GUEST BLOG – Nigel Griffiths Headteacher at John Kyrle High School
It has been an extraordinary few months, with all of us having to make changes to the way we live, work and go about our general business.
In a series of guest blogs Ross-on-line has asked various residents, businesses and public figures to talk about how the coronavirus pandemic has been for them. The first blog is by Nigel Griffiths, Head Teacher at John Kyrle High School….
“I have been headteacher at JKHS for 20 years. I’m a National Leader of Education. A lead Ofsted Inspector, but nothing could have prepared me (or any headteacher) for life since lockdown. We have planned, done, learned and thought a lot. We kept our community Happy, Healthy and Successful. My overwhelming feeling is one of gratitude. This includes to my students, parents, staff and governors. They have been brilliant, as have our caterers, Alliance in Partnership. Could I take this opportunity to thank Mrs Denise Smith who is retiring after 31 years of outstanding service to the science department. I am also grateful to the community for their support of the school and each other. Also well done to the team at ross-on-line.co.uk. As a resident of the town I have found the information and updates to be most informative. Your support for us has also been much appreciated.

============================================================

◆ **WORK INSTRUCTIONS**
[1] Quote the passage of the headteacher's guest blog from "GUEST BLOG –" up to and including "our general business.".
[2] Continue the headteacher's guest blog on school life during the lockdown, starting after its last sentence.
The records that follow are separate material and are not part of the guest blog.

[Items listed in a dataset]

============================================================

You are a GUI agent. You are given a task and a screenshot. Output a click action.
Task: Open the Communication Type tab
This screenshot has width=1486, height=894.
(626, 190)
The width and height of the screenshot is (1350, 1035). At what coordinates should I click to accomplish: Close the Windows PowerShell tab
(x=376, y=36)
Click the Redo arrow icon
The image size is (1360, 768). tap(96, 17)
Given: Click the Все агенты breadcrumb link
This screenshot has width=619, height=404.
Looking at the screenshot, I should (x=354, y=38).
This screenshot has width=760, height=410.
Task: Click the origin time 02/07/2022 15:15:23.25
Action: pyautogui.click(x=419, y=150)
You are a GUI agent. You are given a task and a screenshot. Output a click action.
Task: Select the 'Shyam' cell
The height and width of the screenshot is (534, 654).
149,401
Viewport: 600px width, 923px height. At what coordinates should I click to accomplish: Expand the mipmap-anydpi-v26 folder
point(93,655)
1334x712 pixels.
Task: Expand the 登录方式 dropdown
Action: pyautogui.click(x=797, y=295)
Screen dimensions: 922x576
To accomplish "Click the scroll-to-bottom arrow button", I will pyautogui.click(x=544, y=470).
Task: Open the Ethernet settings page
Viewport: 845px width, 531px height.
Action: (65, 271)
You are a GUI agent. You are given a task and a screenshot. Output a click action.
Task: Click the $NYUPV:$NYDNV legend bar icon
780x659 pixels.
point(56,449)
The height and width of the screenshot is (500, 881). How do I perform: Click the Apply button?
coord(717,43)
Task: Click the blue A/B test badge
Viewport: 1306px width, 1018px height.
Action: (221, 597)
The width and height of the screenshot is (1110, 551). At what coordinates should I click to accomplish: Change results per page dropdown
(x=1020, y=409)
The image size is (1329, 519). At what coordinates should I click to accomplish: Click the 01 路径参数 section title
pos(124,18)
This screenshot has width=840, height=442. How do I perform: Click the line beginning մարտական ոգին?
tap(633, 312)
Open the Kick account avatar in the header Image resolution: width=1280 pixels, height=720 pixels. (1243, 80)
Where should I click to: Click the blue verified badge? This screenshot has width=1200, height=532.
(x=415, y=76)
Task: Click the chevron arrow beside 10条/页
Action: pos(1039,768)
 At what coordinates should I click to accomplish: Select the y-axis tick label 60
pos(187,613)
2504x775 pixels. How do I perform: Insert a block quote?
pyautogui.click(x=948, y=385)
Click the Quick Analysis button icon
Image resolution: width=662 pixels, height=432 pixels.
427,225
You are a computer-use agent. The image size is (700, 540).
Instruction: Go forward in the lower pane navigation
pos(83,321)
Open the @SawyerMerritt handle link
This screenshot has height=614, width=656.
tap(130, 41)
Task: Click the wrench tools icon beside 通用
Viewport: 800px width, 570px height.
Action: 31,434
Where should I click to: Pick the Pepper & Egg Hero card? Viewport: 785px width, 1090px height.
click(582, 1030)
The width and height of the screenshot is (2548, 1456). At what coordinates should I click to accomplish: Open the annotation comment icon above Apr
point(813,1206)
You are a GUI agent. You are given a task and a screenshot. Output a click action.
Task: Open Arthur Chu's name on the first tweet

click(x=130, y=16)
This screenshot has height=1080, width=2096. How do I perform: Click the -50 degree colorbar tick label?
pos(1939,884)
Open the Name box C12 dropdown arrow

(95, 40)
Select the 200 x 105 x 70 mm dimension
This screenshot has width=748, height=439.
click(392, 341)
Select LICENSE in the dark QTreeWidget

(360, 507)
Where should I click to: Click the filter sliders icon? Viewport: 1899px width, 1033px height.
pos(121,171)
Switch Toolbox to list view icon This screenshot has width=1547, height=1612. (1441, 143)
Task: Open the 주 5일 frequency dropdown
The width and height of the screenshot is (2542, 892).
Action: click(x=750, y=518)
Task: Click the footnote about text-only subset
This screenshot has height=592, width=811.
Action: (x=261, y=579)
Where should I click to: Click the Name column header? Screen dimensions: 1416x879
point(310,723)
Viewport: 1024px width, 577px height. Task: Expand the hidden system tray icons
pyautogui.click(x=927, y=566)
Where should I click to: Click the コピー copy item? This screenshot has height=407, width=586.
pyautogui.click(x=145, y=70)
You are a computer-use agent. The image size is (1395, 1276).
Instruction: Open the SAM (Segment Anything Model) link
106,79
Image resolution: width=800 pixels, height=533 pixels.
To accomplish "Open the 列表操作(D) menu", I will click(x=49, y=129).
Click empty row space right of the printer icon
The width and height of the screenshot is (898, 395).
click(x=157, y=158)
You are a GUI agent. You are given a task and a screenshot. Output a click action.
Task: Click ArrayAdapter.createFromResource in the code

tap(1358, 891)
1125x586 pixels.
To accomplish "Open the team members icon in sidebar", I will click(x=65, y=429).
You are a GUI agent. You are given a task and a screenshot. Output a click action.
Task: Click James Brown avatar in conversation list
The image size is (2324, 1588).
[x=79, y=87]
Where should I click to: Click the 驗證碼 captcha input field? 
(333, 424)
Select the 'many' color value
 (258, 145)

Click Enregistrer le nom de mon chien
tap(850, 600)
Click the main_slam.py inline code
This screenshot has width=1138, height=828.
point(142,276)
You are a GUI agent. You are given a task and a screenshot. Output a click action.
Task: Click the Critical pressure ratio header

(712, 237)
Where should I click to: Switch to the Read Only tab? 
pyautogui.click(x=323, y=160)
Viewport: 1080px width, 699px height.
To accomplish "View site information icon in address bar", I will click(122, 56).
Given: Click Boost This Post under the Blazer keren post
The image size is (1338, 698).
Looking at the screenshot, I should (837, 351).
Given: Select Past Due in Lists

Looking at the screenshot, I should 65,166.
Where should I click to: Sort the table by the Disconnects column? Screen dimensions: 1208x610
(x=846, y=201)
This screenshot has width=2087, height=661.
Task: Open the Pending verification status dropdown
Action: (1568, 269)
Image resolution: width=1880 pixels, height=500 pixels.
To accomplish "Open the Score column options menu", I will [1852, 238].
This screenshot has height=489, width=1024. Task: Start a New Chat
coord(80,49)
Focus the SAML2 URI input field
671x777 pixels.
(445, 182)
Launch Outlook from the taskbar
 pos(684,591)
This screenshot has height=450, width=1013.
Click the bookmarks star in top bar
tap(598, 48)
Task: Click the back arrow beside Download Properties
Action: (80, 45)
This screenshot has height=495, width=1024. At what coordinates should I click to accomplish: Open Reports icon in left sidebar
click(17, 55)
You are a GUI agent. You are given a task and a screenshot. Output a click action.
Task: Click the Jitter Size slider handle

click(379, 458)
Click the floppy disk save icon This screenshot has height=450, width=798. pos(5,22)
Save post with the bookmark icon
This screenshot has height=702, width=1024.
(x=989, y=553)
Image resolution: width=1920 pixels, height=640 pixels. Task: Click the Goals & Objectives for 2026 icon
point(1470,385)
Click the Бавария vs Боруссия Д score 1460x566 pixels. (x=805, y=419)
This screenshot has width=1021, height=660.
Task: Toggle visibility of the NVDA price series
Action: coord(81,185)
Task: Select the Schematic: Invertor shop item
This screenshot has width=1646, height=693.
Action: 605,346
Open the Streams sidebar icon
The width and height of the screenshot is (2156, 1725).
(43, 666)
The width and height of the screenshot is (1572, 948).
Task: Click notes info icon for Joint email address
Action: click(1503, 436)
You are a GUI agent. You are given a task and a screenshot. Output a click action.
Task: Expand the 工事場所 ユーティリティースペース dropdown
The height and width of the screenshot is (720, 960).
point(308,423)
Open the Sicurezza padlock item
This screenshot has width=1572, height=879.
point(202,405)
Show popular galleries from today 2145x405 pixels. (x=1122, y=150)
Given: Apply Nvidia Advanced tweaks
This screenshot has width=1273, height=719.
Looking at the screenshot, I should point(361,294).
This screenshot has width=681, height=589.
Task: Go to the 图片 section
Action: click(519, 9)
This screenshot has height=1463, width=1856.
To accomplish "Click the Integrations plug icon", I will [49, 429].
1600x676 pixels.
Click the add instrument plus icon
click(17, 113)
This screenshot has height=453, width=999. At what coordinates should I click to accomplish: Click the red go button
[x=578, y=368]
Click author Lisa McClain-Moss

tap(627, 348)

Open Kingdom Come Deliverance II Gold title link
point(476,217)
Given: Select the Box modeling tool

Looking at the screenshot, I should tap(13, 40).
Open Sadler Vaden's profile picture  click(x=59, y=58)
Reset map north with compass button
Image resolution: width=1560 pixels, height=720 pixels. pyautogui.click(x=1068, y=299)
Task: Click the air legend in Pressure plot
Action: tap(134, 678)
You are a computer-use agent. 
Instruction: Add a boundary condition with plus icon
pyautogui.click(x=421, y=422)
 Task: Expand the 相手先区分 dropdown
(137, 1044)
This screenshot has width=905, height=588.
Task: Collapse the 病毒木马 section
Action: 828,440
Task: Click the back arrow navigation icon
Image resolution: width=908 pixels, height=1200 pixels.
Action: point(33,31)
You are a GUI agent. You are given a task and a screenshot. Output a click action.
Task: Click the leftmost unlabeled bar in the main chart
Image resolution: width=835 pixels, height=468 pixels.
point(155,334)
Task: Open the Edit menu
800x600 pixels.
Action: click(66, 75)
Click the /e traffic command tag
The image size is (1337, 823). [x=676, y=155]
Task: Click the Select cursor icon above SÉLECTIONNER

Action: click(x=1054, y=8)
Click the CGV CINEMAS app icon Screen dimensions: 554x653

============================================================

◆ **ANSWERS TO THE EXERCISE**
[1]
GUEST BLOG – Nigel Griffiths Headteacher at John Kyrle High School
It has been an extraordinary few months, with all of us having to make changes to the way we live, work and go about our general business.

[2]
“We had to close abruptly on 20th March. Since then, students have been out of school for the longest period since the Second World War. They have all missed so much, but I am particularly sorry for our fantastic Year 11 and 13 students. There would be no exams, despite their hard work and, sadly, no prom and no end of Year 13 leavers’ meal. School trips to France, Kenya and Uganda were cancelled.
“At the start of lockdown, we had to arrange contact with all key workers who wanted us to supervise theirchildren. The senior team took the decision to look after this group, with the help of site staff, support staff and first aiders. This gave teachers time to plan the biggest programme of online support and learning we had ever undertaken.
“Students and parents responded well to the new style of learning. We kept in touch online and by telephone. I lost count of the merit postcards I wrote and sent home congratulating students on their efforts. We held competitions, produced films seen by tens of thousands of people, became on first-name terms with people’s pets and did online Question & Answer session with primary schools. We now also have a pen-pal programme with local care homes. Mr Nieuwoudt and students manufactured hundreds of visors for local health-care professionals and special schools. The science department donated hundreds of pairs of goggles to organisations who asked for them. We donated hand sanitizers and toilet rolls to charities. We also acted as a collection point for the community food larder.
“At home I watched more Netflix than is good for me. The Last Dance–trust me. I played the new Paul Weller album a thousand times. I saw with huge disappointment my family getting better and better at Scrabble and table tennis. I am now last in both leagues. It’s a good job I’m not competitive and that I take defeat so well!
“I hope everyone in the town, and further afield, has a lovely summer. I look forward to meeting many of you when we fire up the JKHS engines again in September.”
Nigel is pictured with children of key workers who have attended school since March.